Exercise requirements: Go through the records and filter out every line lacking the word "each"; copy the lines that remain.

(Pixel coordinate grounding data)
_ _ _ _
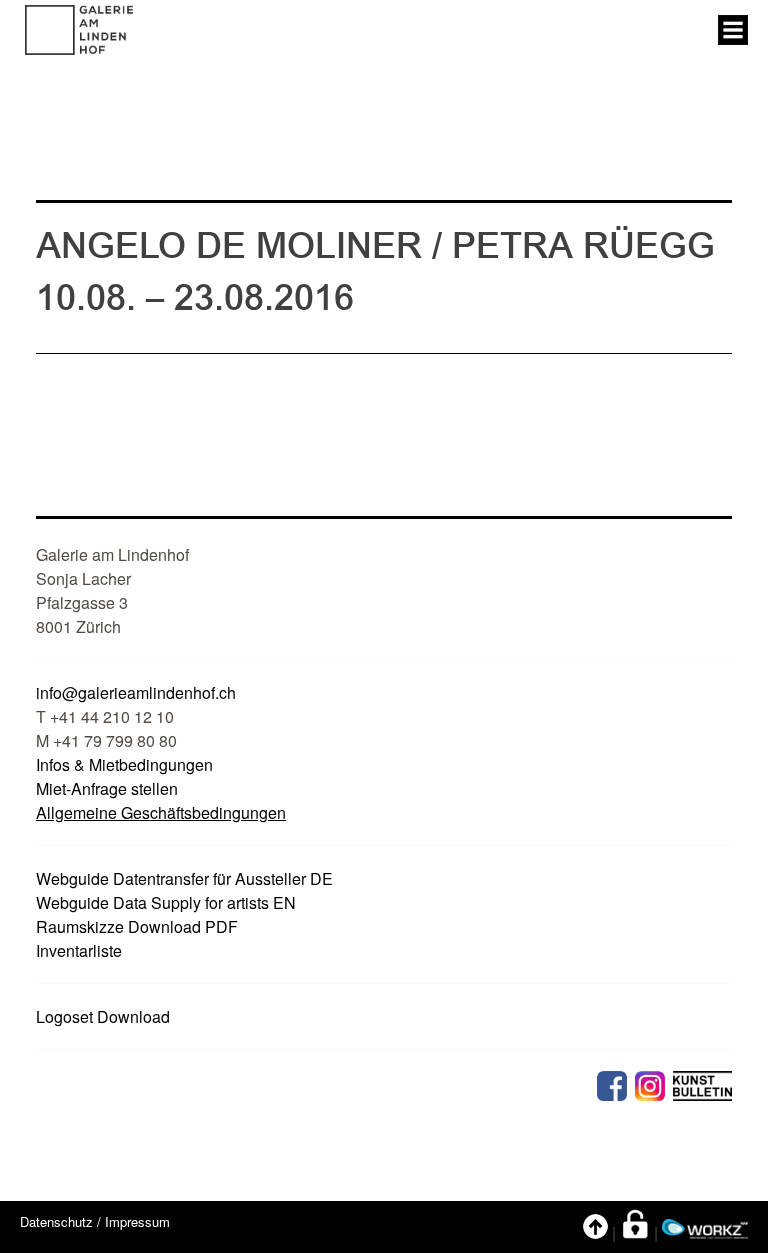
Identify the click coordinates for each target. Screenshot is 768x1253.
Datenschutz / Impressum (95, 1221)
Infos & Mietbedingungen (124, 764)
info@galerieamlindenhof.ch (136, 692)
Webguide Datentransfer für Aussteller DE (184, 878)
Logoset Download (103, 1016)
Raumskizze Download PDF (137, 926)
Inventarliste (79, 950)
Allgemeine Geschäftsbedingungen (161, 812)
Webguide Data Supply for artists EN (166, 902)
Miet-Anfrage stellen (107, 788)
_ _ _ _
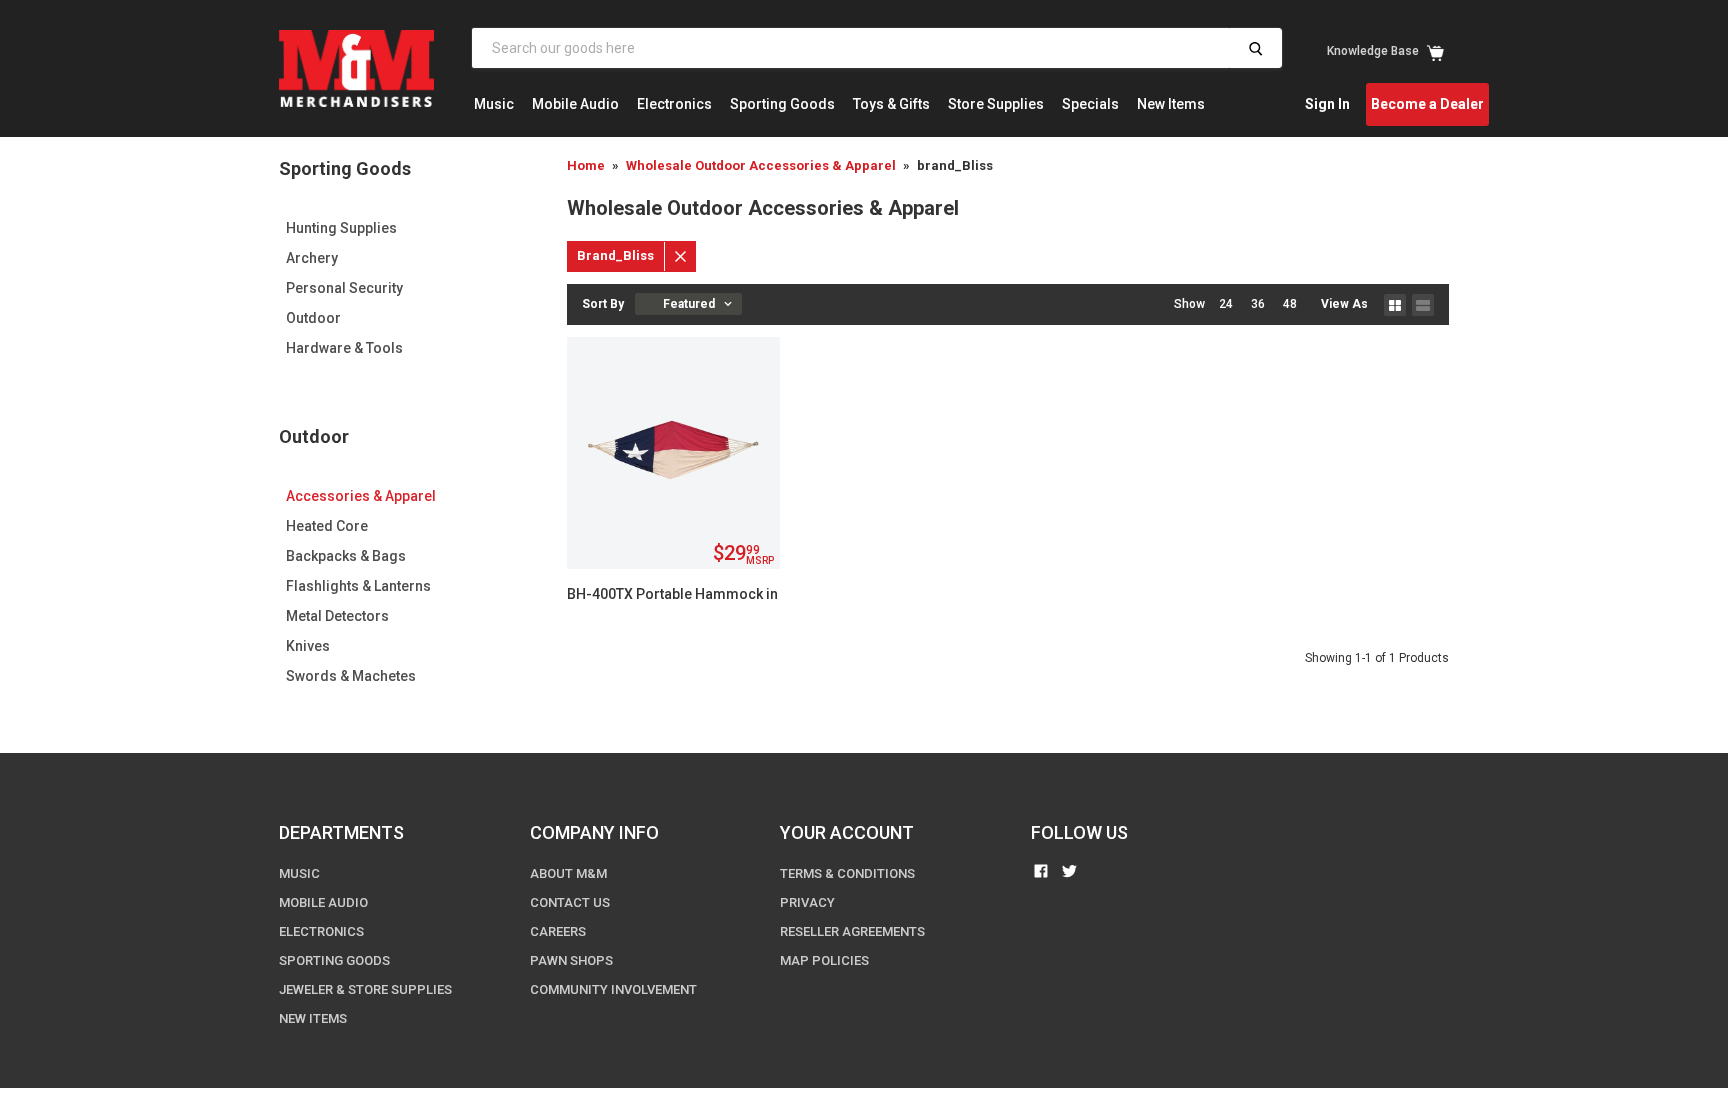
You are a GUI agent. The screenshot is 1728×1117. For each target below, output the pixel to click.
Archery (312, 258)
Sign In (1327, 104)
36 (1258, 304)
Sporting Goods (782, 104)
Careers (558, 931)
_ _ _ _
Answer to the problem:
Identify the click coordinates for each target. Screenshot is 768x1253.
You are a GUI agent. The screenshot is 1728×1117. For each target below, output the pixel to click.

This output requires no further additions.